** Exercise description **
From the data that follows, print exactly the lines starting at the one containing "This screenshot has width=1511, height=812." and ending at the one containing "Task: Share to QZone with star icon"; include both of them and nothing more.

"""

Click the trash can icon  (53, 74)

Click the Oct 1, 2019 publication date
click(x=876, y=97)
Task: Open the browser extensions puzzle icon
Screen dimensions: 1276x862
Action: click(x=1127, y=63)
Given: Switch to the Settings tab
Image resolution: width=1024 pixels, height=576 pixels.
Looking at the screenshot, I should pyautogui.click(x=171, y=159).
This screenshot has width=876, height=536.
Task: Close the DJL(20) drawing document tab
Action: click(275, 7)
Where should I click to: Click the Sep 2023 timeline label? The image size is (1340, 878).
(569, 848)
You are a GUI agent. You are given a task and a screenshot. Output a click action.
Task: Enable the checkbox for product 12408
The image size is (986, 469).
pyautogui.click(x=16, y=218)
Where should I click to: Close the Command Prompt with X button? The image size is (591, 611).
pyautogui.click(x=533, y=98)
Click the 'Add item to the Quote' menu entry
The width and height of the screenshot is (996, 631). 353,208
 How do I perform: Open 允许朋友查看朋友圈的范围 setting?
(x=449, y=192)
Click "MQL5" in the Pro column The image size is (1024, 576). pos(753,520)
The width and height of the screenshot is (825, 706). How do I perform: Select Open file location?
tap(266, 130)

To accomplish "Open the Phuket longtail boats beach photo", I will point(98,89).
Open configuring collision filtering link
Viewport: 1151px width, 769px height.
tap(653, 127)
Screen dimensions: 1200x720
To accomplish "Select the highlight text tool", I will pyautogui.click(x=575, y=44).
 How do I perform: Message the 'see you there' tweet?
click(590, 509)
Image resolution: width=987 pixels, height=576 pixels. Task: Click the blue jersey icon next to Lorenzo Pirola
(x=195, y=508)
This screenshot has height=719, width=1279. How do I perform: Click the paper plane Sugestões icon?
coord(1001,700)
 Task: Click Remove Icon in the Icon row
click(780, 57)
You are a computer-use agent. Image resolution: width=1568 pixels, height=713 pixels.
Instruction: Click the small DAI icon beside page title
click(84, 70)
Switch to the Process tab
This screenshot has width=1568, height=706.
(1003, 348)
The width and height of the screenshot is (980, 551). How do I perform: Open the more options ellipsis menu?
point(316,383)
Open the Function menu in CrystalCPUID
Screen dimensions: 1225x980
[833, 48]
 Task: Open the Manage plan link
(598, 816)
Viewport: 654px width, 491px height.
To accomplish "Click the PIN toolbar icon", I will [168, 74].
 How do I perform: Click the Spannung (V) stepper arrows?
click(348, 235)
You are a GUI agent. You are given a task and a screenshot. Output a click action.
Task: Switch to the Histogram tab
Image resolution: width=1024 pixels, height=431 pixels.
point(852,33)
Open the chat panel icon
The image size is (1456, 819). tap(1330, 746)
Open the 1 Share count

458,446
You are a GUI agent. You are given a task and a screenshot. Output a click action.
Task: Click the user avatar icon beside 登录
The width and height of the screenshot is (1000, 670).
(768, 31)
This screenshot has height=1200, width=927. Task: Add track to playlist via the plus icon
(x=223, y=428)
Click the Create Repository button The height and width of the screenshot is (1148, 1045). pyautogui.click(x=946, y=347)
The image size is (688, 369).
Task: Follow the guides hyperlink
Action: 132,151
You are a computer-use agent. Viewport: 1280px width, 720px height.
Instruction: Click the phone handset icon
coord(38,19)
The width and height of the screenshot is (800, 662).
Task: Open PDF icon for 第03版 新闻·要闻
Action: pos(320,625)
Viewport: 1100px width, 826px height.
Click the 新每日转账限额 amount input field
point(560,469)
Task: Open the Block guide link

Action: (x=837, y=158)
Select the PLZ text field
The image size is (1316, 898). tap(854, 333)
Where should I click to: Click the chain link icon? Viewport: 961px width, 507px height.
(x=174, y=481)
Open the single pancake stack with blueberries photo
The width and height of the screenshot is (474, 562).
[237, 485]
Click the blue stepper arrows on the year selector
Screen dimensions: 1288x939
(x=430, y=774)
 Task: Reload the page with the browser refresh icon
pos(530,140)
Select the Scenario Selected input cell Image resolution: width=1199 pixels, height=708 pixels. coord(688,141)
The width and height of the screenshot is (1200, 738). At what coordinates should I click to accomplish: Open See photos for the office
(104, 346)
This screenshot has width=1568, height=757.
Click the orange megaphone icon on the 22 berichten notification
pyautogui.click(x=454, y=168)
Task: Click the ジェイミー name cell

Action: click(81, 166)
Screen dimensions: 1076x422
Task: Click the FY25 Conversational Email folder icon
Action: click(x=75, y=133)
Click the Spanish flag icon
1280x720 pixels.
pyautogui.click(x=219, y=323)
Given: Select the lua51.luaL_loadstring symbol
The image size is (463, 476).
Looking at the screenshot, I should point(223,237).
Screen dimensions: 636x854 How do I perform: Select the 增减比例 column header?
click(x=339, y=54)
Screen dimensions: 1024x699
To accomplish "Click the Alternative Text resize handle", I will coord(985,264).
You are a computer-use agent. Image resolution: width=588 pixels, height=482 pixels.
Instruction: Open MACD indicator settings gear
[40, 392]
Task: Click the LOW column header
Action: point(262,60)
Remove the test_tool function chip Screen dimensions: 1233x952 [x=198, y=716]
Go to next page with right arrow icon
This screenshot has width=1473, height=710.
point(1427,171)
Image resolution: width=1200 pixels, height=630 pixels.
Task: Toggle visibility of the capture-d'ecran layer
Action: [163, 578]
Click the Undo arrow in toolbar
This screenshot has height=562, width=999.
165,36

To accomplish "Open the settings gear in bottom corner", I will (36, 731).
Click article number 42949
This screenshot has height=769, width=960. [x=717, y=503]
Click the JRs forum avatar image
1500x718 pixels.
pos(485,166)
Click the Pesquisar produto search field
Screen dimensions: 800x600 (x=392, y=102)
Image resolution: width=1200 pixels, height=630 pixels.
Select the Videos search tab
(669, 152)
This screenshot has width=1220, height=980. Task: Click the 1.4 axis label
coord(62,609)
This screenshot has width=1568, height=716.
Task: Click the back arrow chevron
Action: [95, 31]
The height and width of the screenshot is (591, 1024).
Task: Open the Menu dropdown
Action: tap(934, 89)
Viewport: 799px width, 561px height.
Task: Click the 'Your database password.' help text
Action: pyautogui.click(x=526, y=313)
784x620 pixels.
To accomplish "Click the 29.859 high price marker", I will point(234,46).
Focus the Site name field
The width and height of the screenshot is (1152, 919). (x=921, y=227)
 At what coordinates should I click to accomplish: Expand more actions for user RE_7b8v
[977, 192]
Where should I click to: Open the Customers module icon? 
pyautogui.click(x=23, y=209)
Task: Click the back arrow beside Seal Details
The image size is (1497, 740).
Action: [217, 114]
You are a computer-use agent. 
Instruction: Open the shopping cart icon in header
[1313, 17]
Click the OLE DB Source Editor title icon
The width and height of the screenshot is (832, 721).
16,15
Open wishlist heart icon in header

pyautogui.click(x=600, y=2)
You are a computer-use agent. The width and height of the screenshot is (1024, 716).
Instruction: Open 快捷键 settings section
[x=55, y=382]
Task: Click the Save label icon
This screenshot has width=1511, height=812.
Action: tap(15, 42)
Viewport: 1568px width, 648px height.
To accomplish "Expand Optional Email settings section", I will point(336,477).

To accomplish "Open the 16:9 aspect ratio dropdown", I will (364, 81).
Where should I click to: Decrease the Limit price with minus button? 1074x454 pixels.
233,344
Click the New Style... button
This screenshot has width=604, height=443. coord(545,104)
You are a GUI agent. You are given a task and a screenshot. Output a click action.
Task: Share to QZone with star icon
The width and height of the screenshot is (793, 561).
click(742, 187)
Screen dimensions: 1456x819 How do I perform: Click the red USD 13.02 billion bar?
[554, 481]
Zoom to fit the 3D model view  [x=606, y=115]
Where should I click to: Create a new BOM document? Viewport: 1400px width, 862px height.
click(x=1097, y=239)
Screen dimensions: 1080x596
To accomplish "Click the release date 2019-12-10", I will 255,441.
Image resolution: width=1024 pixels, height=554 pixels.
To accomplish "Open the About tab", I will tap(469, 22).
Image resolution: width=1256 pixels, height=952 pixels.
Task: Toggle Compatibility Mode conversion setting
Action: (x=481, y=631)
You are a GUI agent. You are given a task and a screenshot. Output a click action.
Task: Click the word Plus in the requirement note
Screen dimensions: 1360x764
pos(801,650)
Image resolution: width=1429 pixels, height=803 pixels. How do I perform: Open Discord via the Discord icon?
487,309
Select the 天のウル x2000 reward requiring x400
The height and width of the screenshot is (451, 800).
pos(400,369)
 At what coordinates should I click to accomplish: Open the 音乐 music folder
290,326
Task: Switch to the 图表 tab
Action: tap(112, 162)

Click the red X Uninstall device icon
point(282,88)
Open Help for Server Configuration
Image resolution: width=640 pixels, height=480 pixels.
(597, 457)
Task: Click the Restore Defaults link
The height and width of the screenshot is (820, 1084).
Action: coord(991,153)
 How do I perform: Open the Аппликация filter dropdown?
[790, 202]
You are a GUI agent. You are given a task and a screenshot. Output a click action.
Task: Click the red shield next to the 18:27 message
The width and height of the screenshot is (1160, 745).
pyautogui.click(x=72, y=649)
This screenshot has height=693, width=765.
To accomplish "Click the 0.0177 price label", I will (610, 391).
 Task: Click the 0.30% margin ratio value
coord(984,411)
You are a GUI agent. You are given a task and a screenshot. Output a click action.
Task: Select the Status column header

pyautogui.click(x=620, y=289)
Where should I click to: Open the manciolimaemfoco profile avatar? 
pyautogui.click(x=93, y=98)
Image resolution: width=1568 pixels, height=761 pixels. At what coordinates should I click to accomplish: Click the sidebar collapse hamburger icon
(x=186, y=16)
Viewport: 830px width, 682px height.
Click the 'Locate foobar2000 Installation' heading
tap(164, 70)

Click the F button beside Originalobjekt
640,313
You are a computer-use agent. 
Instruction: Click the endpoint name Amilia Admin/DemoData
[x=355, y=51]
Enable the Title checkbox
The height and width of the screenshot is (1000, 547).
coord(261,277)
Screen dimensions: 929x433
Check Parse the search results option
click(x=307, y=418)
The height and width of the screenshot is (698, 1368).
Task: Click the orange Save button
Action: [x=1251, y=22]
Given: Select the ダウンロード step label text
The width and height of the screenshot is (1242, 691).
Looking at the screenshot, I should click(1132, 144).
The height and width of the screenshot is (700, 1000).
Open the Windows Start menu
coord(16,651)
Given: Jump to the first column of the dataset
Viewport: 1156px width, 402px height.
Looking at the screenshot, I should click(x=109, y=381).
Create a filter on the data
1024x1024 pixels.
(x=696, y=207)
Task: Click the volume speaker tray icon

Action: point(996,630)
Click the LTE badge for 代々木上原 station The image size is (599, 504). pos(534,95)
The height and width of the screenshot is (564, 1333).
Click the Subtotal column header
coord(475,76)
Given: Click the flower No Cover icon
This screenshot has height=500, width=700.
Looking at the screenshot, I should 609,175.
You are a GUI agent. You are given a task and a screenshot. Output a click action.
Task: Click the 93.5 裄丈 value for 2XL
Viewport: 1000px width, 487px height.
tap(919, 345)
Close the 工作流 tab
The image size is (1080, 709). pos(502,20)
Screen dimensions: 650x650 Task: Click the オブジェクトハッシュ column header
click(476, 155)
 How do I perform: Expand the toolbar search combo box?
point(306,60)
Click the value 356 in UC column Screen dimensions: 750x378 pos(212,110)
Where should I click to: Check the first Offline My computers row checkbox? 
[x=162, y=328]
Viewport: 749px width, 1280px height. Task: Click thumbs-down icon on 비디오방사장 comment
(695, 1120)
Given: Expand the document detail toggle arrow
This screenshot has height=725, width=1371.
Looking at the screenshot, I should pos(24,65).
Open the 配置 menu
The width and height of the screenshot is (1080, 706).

"""

** Response below **
This screenshot has width=1511, height=812.
Action: tap(15, 42)
Viewport: 1568px width, 648px height.
To accomplish "Expand Optional Email settings section", I will point(336,477).

To accomplish "Open the 16:9 aspect ratio dropdown", I will (364, 81).
Where should I click to: Decrease the Limit price with minus button? 1074x454 pixels.
233,344
Click the New Style... button
This screenshot has width=604, height=443. coord(545,104)
You are a GUI agent. You are given a task and a screenshot. Output a click action.
Task: Share to QZone with star icon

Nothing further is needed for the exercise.